MAINT Remove `-Wcpp` warnings when compiling `sklearn.manifold._utils` #24925

rprkh · 2022-11-15T01:59:23Z

Reference Issues/PRs

What does this implement/fix? Explain your changes.

Using memory views in place of the deprecated cnp.ndarray.

Any other comments?

glemaitre · 2022-11-15T20:30:57Z

sklearn/manifold/_utils.pyx

+def _binary_search_perplexity(
+        cnp.float32_t[:, :] sqdistances,


Suggested change

def _binary_search_perplexity(

cnp.float32_t[:, :] sqdistances,

cpdef float[:, :] _binary_search_perplexity(

const float[:, :] sqdistances,

Since this function is never used in cython but always in python, it's better to make it a pure def

sklearn/manifold/_utils.pyx

glemaitre · 2022-11-15T20:32:00Z

sklearn/manifold/_utils.pyx

@@ -63,7 +63,7 @@ cpdef cnp.ndarray[cnp.float32_t, ndim=2] _binary_search_perplexity(

    # This array is later used as a 32bit array. It has multiple intermediate
    # floating point additions that benefit from the extra precision
-    cdef cnp.ndarray[cnp.float64_t, ndim=2] P = np.zeros(
+    cdef cnp.float64_t[:, :] P = np.zeros(
        (n_samples, n_neighbors), dtype=np.float64)
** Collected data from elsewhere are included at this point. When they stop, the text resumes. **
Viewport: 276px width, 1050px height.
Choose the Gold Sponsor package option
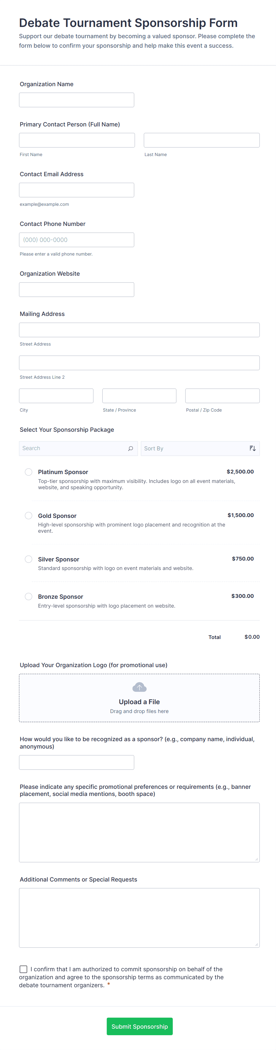click(29, 516)
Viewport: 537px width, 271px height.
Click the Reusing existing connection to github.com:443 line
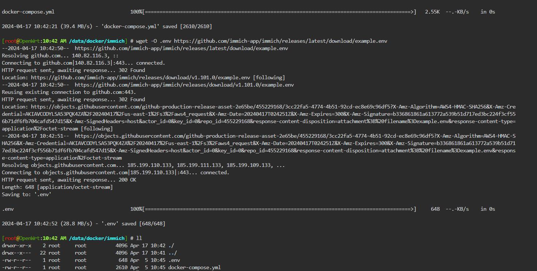tap(69, 92)
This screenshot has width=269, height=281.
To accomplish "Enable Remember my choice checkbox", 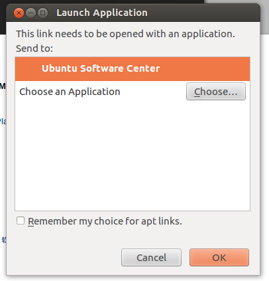I will [21, 221].
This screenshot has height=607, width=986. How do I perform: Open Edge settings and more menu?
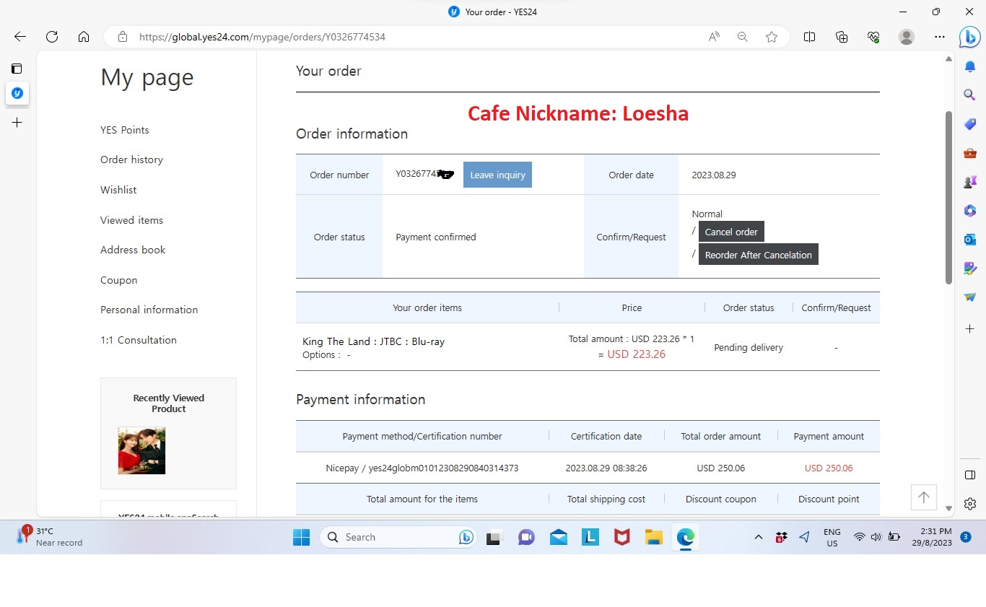pos(939,37)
    for i in range(n_samples):


You need to change the return line by:

return P.astype(np.float32)

This is not the current behavior. Currently it returns a float64 array (this is because it's using the def part of the function which doesn't care about the return type)
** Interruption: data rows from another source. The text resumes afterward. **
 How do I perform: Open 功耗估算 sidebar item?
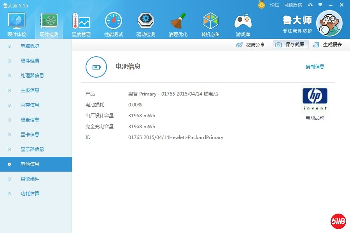tap(30, 194)
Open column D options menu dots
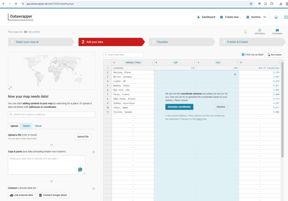The image size is (288, 201). (x=279, y=62)
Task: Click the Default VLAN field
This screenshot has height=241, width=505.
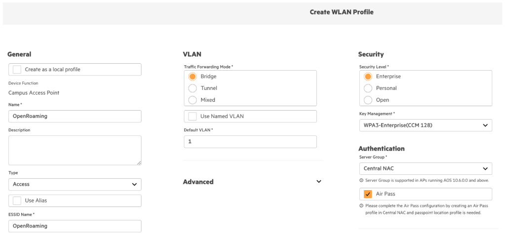Action: 250,142
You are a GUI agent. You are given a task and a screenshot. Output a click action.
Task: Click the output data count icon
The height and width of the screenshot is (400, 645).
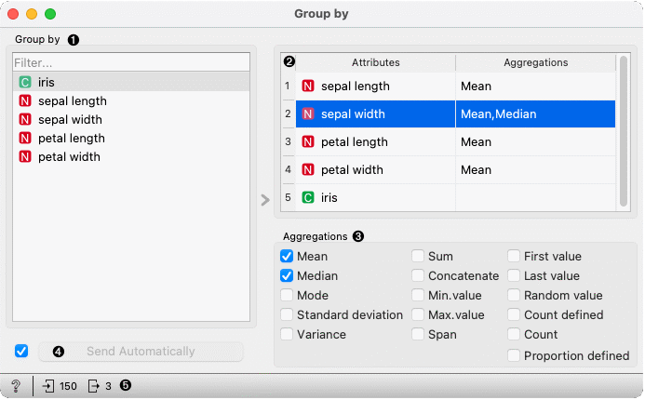tap(94, 386)
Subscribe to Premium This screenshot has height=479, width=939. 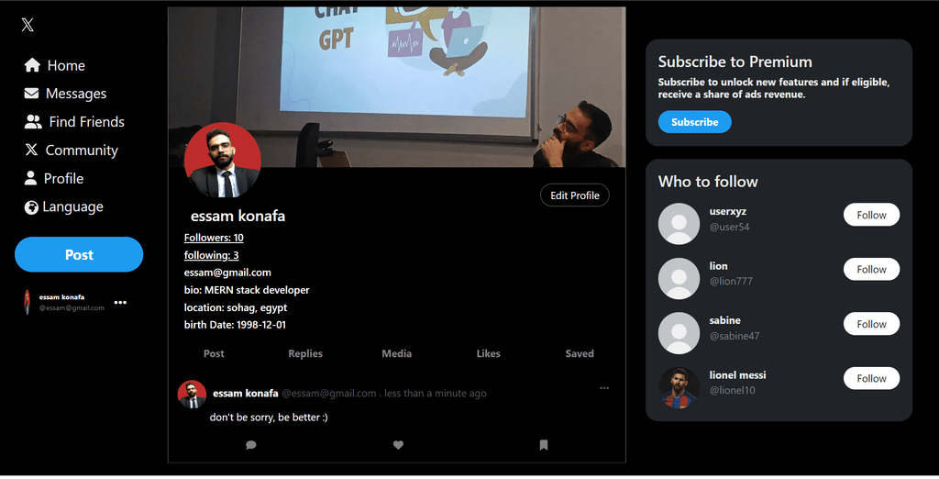point(695,122)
I'd rather keep the current behavior

sklearn/manifold/_utils.pyx

rprkh · 2022-11-16T07:42:31Z

Included the suggested changes.

Edit: Some tests are still failing as the memoryviewslice has no ravel attribute. I tried looking for solutions on SO and going through some of the code, but I'm not entirely sure what the fix should be.

jjerphan

Thank you, @rprkh.

Apart from a few comments regarding dtype preservation, everything LGTM.
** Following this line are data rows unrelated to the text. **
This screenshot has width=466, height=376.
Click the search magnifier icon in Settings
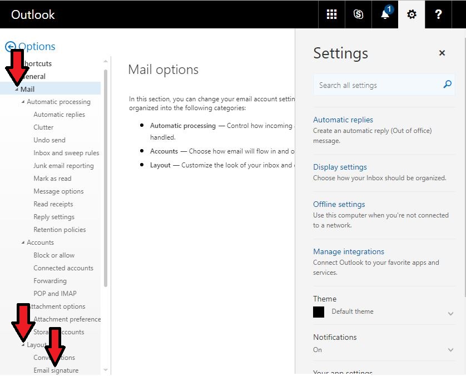(447, 85)
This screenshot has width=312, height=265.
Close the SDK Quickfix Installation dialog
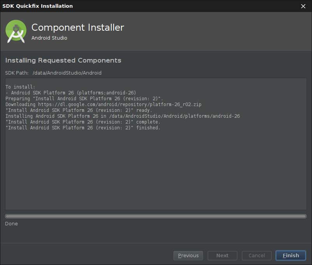tap(303, 6)
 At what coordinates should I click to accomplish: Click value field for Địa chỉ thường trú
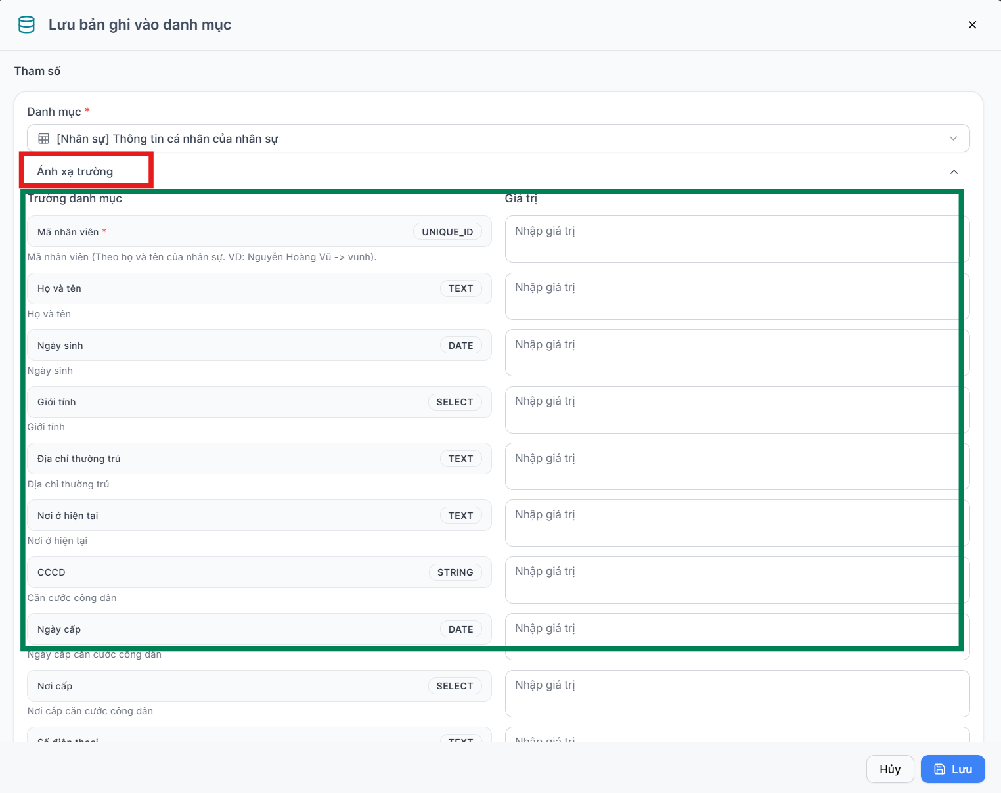737,466
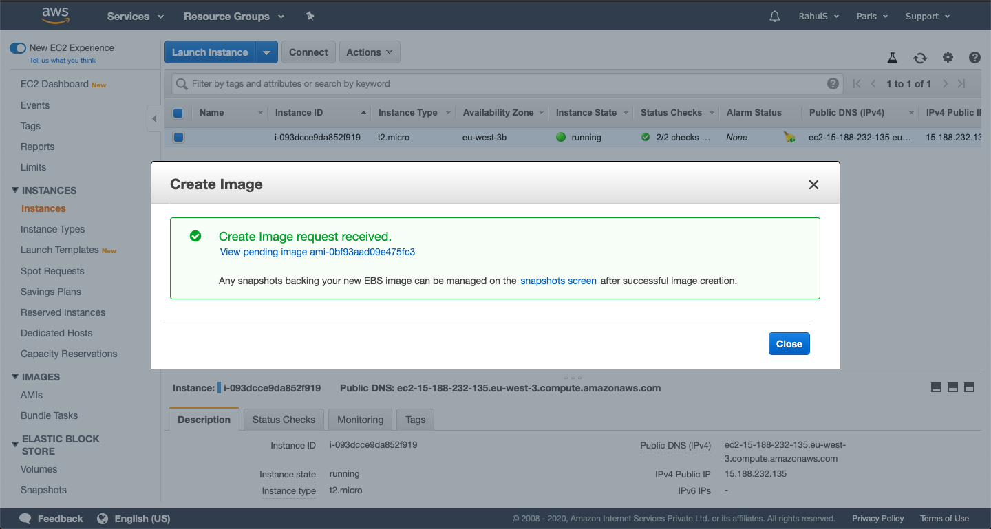Viewport: 991px width, 529px height.
Task: Open the notifications bell
Action: pyautogui.click(x=774, y=16)
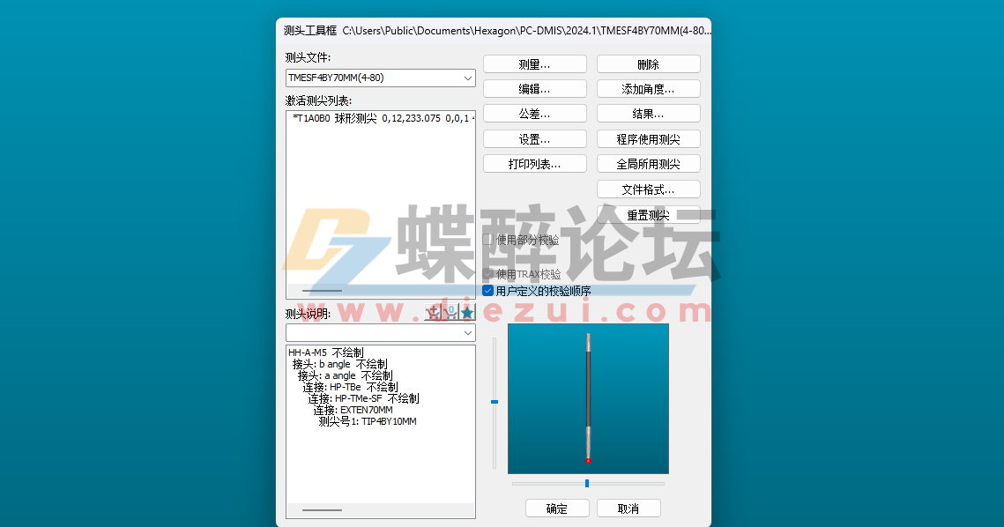The width and height of the screenshot is (1004, 527).
Task: Open the 编辑 dialog
Action: [534, 88]
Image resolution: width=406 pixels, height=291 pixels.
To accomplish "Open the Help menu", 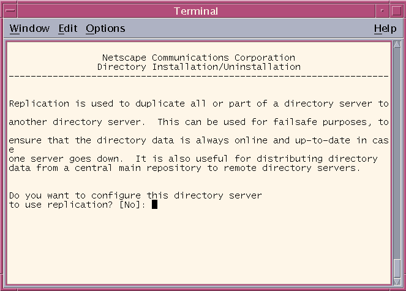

sklearn/manifold/_utils.pyx

jjerphan · 2022-11-21T09:42:35Z

sklearn/manifold/_utils.pyx

@@ -118,4 +116,4 @@ cpdef cnp.ndarray[cnp.float32_t, ndim=2] _binary_search_perplexity(
    if verbose:
        print("[t-SNE] Mean sigma: %f"
              % np.mean(math.sqrt(n_samples / beta_sum)))
-    return P
+    return np.array(P, dtype=np.float32)


I think preserving dtype might better be treated in another PR.

For now, I propose just returning the numpy array using the base attribute of the memoryview.

Suggested change

return np.array(P, dtype=np.float32)

return P.base

It was discussed somewhere that np.asarray should be preferred because .base can point to a larger array than expected (we can have a view on only a subset of the array)

rprkh · 2022-11-22T03:44:31Z

Included the suggestions.

rprkh · 2022-11-22T03:57:23Z

sklearn/manifold/_utils.pyx

+    cdef double[:, :] P = np.zeros(
        (n_samples, n_neighbors), dtype=np.float64)


I think the failing tests are related to the dtype of P over here.

jjerphan

I think @rprkh is right in https://github.com/scikit-learn/scikit-learn/pull/24925/files#r1028804071: P is allocated with float64 but returned (and implicitly cast to float32).

That's the first time I stumble upon this behavior in Cython.

For now, I would simply cast it explicitly using what @glemaitre proposed earlier and add a TODO comment indicating that this function both support float32 and float64 and preserves inputs' dtype.

sklearn/manifold/_utils.pyx

jjerphan

LGTM given that the CI passes.

jeremiedbb

LGTM. Thanks @rprkh

rprkh · 2022-11-30T19:06:38Z

This was my first time working with Cython. Thanks for the reviews and suggestions @glemaitre @jjerphan @jeremiedbb. I look forward to contributing more in the future.

jjerphan · 2022-11-30T19:12:46Z

Glad to read that!

Feel free to pick other similar issues or to ask if you want to work on something more involved.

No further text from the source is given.